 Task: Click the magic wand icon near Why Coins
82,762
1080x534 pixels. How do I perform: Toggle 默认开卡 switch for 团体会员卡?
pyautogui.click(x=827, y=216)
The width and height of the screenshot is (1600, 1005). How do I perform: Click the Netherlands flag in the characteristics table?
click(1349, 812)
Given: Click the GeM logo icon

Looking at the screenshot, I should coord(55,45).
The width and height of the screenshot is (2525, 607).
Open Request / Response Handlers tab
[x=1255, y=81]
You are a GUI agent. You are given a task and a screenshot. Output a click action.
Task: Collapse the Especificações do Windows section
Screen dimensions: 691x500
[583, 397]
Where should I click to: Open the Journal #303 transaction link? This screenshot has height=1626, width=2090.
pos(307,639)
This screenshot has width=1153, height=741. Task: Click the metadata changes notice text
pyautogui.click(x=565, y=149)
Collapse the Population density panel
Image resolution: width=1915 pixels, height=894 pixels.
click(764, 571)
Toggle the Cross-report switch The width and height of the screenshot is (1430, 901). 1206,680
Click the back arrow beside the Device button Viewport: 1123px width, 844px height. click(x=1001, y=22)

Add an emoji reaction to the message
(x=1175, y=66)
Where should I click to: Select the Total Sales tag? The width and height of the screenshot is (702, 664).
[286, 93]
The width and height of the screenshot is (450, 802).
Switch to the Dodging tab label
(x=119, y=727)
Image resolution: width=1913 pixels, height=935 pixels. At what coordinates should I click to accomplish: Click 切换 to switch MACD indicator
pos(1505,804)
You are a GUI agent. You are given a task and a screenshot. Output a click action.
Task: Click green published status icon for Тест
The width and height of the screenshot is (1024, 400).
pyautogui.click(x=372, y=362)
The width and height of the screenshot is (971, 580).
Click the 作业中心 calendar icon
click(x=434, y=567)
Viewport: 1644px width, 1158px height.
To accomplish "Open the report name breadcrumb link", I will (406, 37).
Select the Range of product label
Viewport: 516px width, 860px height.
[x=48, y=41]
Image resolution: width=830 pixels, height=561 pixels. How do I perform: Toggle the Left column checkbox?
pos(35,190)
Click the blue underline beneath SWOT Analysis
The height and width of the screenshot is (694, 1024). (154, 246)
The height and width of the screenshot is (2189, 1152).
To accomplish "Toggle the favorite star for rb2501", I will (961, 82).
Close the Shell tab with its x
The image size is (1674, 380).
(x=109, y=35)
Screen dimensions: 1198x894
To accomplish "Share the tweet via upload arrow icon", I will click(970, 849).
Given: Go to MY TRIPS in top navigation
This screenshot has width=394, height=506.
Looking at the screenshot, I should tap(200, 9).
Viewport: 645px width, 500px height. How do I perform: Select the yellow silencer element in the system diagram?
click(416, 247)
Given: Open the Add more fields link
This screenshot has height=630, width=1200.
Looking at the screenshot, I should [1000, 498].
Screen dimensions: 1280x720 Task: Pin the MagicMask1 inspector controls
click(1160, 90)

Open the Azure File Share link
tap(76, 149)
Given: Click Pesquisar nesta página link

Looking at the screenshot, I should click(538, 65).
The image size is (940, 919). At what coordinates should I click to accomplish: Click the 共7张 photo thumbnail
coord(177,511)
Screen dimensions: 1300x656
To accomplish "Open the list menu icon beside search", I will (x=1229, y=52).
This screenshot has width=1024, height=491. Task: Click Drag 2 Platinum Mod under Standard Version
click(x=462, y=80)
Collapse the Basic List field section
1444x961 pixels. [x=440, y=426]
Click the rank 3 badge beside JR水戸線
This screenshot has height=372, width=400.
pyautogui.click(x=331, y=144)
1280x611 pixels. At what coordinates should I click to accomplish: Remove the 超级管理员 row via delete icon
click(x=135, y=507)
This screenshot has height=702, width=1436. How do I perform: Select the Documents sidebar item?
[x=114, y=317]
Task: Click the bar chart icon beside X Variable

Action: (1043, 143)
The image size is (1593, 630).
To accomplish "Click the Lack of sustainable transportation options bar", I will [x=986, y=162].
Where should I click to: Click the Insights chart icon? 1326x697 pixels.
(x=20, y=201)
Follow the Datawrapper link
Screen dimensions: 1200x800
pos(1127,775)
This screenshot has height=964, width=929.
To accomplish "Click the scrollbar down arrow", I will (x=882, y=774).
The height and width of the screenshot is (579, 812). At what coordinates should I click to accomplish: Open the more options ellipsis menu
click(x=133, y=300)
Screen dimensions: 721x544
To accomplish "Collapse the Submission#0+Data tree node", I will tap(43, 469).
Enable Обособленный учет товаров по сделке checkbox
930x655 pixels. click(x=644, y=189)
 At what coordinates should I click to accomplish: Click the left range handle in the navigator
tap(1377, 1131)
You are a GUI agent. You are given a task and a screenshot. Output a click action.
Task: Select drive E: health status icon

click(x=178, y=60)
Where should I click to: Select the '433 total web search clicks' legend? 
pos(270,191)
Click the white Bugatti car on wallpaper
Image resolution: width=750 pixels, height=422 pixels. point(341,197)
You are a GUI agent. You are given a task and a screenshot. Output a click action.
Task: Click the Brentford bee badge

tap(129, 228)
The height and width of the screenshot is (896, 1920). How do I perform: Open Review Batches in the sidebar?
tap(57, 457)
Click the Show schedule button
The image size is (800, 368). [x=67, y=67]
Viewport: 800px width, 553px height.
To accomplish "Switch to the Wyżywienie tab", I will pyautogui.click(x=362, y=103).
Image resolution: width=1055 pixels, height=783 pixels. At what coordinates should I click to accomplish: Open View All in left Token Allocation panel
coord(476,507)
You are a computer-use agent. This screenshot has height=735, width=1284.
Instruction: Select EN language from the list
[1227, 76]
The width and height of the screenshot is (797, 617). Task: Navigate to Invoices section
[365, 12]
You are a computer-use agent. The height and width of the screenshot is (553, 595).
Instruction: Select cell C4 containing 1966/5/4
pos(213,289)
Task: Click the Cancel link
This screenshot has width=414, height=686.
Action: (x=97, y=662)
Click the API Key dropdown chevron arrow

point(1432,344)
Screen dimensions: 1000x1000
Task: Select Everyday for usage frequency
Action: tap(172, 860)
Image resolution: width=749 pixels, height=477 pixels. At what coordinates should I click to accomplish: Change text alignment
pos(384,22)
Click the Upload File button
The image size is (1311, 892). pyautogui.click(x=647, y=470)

=====

EXERCISE DIRECTIONS -
Search the material above for the word "computer", and return each line that holds it.

WORKED SOLUTION -
You are a computer-use agent. This screenshot has height=735, width=1284.
You are a computer-use agent. The height and width of the screenshot is (553, 595).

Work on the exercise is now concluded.